JCS – apart from being the foundation for many PaaS services, is also a PaaS service in its own right, for running Java EE workloads, such as ADF web application and pure Java EE web services and integration solutions.
· Java SE for running Java SE 7 or SE 8 applications running on or with Tomcat, Jersey, Jetty, Play and other libraries and frameworks; JVM-based languages like JRuby, Jython, and Closure can be used as well. This service includes Java Flight Recorder for JVM monitoring and tuning.
· (shortly) other languages like PHP, Ruby, Python and others
These new services are flavors of the Application Container Cloud Service. This is described by Oracle as a “Polyglot Platform for Lightweight Applications Running on Docker Infrastructure”, that can be used to implement a cross language micro services architecture. Oracle positions this service against AWS, IBM Bluemix, RedHat OpenShift, Pivotal Cloud Foundry, Heroku, Microsoft Azure.
The Application Container Cloud runs Oracle Linux in Docker containers, with the user selecting the amount of RAM per application and the usage charged in GB hours. The underlying Docker environment is not exposed directly; elastic scaling is powered by Docker. Scaling rules can be defined based on maximum response times; this means for example that you contains will be started as soon as the response time starts to cross a certain threshold. A load balancer ensures that traffic is distributed across the container instances. The containers have ephemeral disks—permanent storage has to be engaged through database or storage service.
Containers can be based on images defined and maintained by Oracle (the application container cloud service) or on custom application images (the separately announced Docker Cloud Service).
Service bindings can be created to wire application containers to other Oracle Public cloud services in the same identity domain, including database, messaging and storage as well as other application containers.
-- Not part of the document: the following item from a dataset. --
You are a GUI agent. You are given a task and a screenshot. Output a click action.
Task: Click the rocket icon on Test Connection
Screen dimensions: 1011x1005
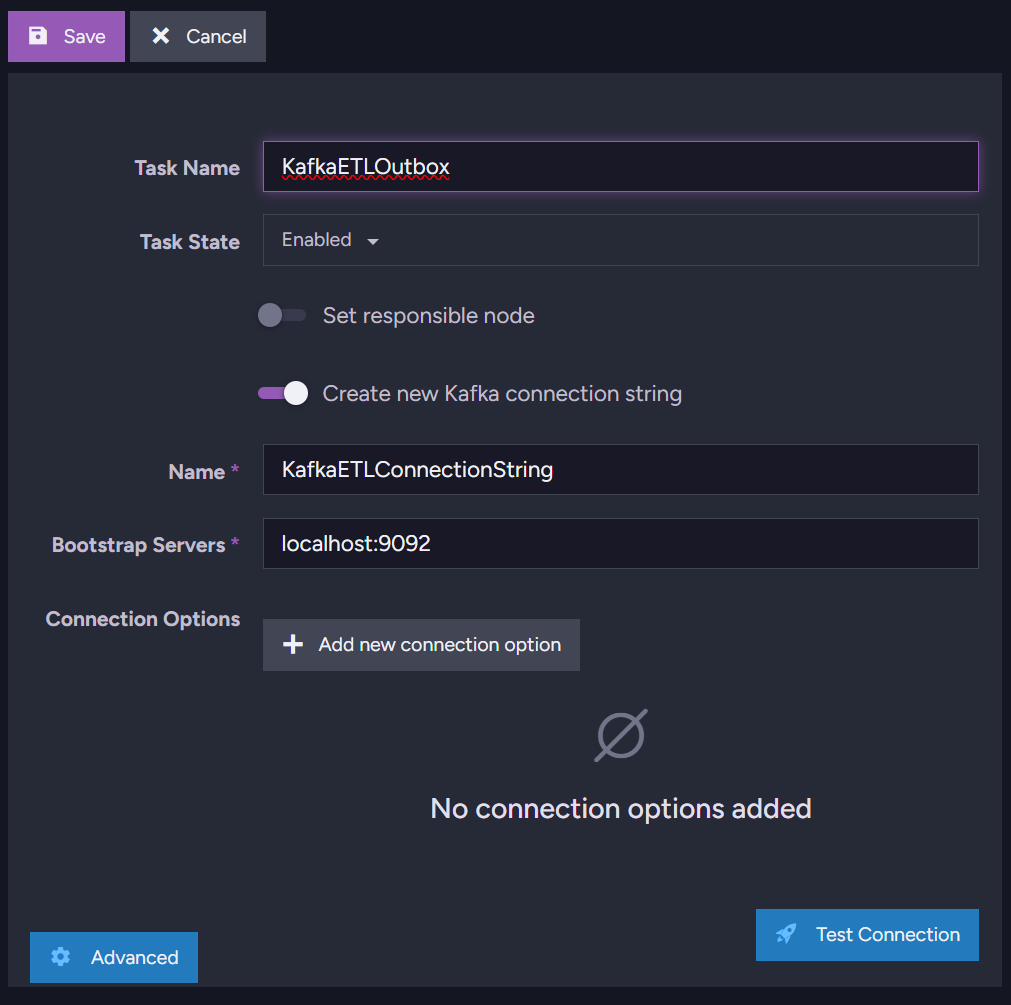(787, 934)
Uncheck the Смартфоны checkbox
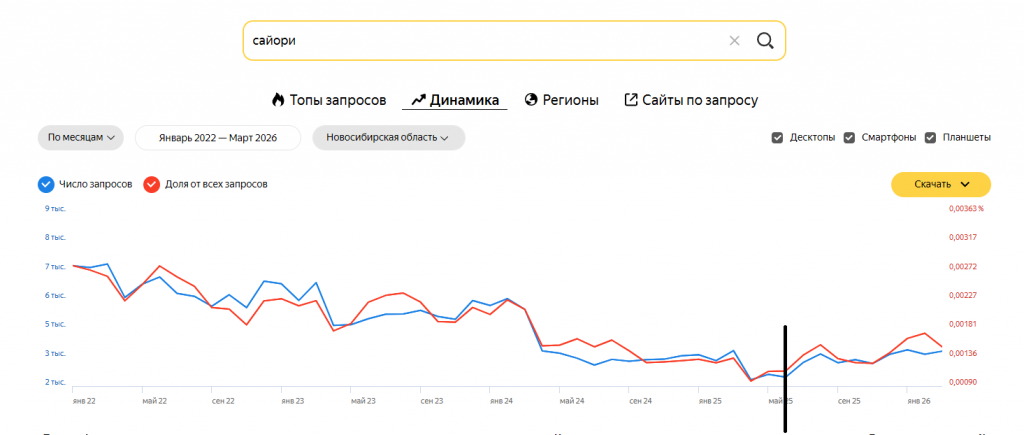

Developer Cloud Service integrates with Application Container Cloud Service for continuous integration and delivery services to support DevOps environments.
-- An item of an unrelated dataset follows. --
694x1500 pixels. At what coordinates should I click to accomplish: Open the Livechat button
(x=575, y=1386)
Note that in addition to UIs, REST APIs are available for administrative queries and actions.
See this movie for a two minute visual introduction to the Application Container Cloud Service.
Oracle also announced a partnership with Bitnami. Bitnami is a library of over 130 popular server applications and development environments – from WAMP, MAMP, LAMP and Ruby, to collaboration tools like WordPress, Drupal, Ghost, and Roller – that can be installed with one click, either in your laptop, in a virtual machine or hosted in the cloud.
Bitnami offers assurance that applications come from a trusted source, are patched, secured and updated; it takes care of compiling and configuring the applications and all of their dependencies such as third-party libraries, language runtimes and databases. Part of the use case for Bitnami (and Application Container CS) described by Oracle: customers using one or more of Oracle’s PaaS services, but also need to hook that up with other things that don’t exist within the Oracle PaaS universe. A lot of those applications and bits of infrastructure do exist in the Bitnami application catalog,
Bitnami offers an easy-to-use Web management console for both Amazon Web Services (AWS), Azure and Google users and now Oracle Public Cloud as well. To launch Bitnami applications on the Oracle Application Container Cloud Service with a single click, go through the Bitnami Cloud Launchpad or the Oracle Cloud Marketplace. This combination of Bitnami and Oracle Public Cloud offers a one hour free trial for running a Bitnami application on the Oracle Public Cloud.